Situating freedom of religion or belief ideals in local social transformational projects in Kenya

Date:12 May 2023
Author:Fathima Azmiya
FORB projects empower youth through interfaith dialogues in remote communities to build peaceful and cohesive communities in the Tana River County, Kenya.
FORB projects empower youth through interfaith dialogues in remote communities to build peaceful and cohesive communities in the Tana River County, Kenya.

How do we view and understand freedom of religion or belief (FORB) initiatives in the developing global South? How do we situate FORB within local development initiatives focusing on religion, security, and social transformation? The role of religion is complex, and understanding the nuanced role of religion in conflict, violence, and (post-conflict) social transformation processes requires empirical evidence to situate local developmental projects in their respective countries. The postdoctoral research I conduct is for the Joint Initiative for Strategic Religion Action (JISRA) project "Reimagining Religion, Security, and Social Transformation," which aims to provide input for policy and practitioners’ efforts to more comprehensively address the complex, nuanced role of religion in local development.

 Why Kenya?

Kenya has a progressive and democratic constitution that stipulates freedom of religion or belief. Kenyan laws and policies prohibit religious discrimination and protect religious freedom, including the freedom to practice any religion or belief through worship, teaching, or observance. Nevertheless, misuse of religious freedoms by different individuals, groups, or institutions is evident, along with religious discrimination, religious extremism, and religiously framed terrorism.

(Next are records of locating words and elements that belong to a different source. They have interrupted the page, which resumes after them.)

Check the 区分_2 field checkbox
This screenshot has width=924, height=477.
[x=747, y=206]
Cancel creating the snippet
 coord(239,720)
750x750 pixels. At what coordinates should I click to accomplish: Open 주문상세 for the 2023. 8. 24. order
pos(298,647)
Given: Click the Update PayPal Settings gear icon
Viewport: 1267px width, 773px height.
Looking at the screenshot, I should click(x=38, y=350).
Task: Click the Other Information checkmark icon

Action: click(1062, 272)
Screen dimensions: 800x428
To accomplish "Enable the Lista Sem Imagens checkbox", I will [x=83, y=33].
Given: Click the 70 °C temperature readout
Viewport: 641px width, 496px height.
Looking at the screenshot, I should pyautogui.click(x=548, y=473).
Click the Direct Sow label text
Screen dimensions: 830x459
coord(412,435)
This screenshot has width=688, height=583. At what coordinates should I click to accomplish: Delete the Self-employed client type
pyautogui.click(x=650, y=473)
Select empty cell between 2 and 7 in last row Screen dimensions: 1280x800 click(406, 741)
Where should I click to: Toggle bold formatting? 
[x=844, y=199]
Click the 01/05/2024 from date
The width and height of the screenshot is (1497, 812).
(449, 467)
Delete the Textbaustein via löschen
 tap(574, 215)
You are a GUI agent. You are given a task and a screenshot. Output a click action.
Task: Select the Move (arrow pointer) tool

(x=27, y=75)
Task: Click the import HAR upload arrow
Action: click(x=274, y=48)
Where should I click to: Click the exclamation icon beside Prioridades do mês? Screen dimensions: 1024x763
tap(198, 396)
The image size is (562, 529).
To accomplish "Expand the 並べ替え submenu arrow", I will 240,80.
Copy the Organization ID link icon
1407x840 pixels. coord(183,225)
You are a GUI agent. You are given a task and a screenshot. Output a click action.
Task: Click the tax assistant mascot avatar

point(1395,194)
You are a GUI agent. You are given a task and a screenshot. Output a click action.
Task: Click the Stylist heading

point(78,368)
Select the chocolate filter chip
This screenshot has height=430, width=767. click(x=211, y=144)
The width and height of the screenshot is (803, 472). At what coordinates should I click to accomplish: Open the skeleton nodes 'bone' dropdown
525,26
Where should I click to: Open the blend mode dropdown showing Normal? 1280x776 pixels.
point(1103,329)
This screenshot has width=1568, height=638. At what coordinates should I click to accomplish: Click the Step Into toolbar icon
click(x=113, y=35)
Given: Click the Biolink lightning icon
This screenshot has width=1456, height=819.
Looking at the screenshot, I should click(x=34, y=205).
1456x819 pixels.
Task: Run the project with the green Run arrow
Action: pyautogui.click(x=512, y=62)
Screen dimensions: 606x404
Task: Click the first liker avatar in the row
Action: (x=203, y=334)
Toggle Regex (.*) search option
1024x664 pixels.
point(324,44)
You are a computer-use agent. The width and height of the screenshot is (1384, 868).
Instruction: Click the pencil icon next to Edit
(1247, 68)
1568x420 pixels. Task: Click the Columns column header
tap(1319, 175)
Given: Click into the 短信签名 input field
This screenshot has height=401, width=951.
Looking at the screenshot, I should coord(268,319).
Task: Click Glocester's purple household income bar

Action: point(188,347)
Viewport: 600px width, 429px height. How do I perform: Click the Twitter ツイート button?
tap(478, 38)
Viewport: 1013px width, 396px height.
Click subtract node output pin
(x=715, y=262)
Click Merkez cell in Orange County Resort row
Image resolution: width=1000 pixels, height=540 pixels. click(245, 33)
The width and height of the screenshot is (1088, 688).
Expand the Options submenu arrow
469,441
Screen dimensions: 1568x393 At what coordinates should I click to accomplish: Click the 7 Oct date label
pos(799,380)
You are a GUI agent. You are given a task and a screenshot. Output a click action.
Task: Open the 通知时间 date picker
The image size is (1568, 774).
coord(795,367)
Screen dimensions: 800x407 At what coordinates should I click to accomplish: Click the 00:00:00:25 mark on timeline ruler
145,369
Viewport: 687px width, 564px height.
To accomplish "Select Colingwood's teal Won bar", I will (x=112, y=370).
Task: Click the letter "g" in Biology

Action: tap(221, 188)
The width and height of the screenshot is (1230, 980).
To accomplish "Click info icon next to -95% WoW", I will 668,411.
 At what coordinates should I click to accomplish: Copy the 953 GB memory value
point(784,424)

 Christianity is the majority religion among Kenyans. The 2019 census stated that over 85 percent of the population is Christian, among which 33.4 percent are Protestants, 20.6 percent are Catholics, 20.4 percent are evangelicals, and seven percent are from African Instituted Churches. Muslims are the largest minority, with nearly 11 percent of the population. The country also has less than 2 percent of the population, including Hindus, Sikhs, Baha’is, and those adhering to different traditional religious beliefs. Colonial missionaries played a pivotal role in the spread of Christianity in Kenya. Local conversations about Islam spread via trade merchants on the Swahili coast. Local and indigenous worldviews are diverse and specific to each ethnic group and culture. Where some communities rely on spiritual realms such as soothsayers, shamans, ancestral spirits, or witch doctors. Indigenous traditional beliefs often persisted even after conversions to Christianity or Islam.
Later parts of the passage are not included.